Task details: Go through the listing below and output it word for word.

Material for this task:
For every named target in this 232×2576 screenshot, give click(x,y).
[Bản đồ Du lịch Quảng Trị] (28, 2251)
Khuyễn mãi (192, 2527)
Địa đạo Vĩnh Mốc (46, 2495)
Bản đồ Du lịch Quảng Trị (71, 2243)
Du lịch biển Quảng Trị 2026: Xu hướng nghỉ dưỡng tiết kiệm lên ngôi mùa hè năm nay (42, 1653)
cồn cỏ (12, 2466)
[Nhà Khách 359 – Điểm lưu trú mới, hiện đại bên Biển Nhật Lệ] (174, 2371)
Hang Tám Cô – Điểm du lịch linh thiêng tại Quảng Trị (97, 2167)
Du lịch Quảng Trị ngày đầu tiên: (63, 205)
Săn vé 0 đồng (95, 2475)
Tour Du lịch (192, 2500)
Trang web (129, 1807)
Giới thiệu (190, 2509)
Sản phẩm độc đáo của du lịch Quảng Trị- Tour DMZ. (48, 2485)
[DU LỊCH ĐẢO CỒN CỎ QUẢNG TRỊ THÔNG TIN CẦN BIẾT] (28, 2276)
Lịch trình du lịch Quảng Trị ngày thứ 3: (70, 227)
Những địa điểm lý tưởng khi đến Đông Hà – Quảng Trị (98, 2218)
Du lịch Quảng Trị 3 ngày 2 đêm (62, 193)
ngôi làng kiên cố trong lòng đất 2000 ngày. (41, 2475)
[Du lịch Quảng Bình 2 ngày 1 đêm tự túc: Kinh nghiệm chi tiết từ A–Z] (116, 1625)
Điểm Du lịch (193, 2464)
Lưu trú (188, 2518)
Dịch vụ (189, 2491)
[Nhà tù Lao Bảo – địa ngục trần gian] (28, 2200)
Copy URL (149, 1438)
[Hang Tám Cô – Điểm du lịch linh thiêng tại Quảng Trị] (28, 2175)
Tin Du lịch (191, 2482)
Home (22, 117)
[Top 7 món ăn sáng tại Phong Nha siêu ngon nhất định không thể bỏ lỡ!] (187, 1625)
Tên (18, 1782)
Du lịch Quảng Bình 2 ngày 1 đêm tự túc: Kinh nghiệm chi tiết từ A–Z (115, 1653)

Result:
For every named target in this 232×2576 screenshot, give click(x,y).
[Bản đồ Du lịch Quảng Trị] (28, 2251)
Khuyễn mãi (192, 2527)
Địa đạo Vĩnh Mốc (46, 2495)
Bản đồ Du lịch Quảng Trị (71, 2243)
Du lịch biển Quảng Trị 2026: Xu hướng nghỉ dưỡng tiết kiệm lên ngôi mùa hè năm nay (42, 1653)
cồn cỏ (12, 2466)
[Nhà Khách 359 – Điểm lưu trú mới, hiện đại bên Biển Nhật Lệ] (174, 2371)
Hang Tám Cô – Điểm du lịch linh thiêng tại Quảng Trị (97, 2167)
Du lịch Quảng Trị ngày đầu tiên: (63, 205)
Săn vé 0 đồng (95, 2475)
Tour Du lịch (192, 2500)
Trang web (129, 1807)
Giới thiệu (190, 2509)
Sản phẩm độc đáo của du lịch Quảng Trị- Tour DMZ. (48, 2485)
[DU LỊCH ĐẢO CỒN CỎ QUẢNG TRỊ THÔNG TIN CẦN BIẾT] (28, 2276)
Lịch trình du lịch Quảng Trị ngày thứ 3: (70, 227)
Những địa điểm lý tưởng khi đến Đông Hà – Quảng Trị (98, 2218)
Du lịch Quảng Trị 3 ngày 2 đêm (62, 193)
ngôi làng kiên cố trong lòng đất 2000 ngày. (41, 2475)
[Du lịch Quảng Bình 2 ngày 1 đêm tự túc: Kinh nghiệm chi tiết từ A–Z] (116, 1625)
Điểm Du lịch (193, 2464)
Lưu trú (188, 2518)
Dịch vụ (189, 2491)
[Nhà tù Lao Bảo – địa ngục trần gian] (28, 2200)
Copy URL (149, 1438)
[Hang Tám Cô – Điểm du lịch linh thiêng tại Quảng Trị] (28, 2175)
Tin Du lịch (191, 2482)
Home (22, 117)
[Top 7 món ăn sáng tại Phong Nha siêu ngon nhất định không thể bỏ lỡ!] (187, 1625)
Tên (18, 1782)
Du lịch Quảng Bình 2 ngày 1 đêm tự túc: Kinh nghiệm chi tiết từ A–Z (115, 1653)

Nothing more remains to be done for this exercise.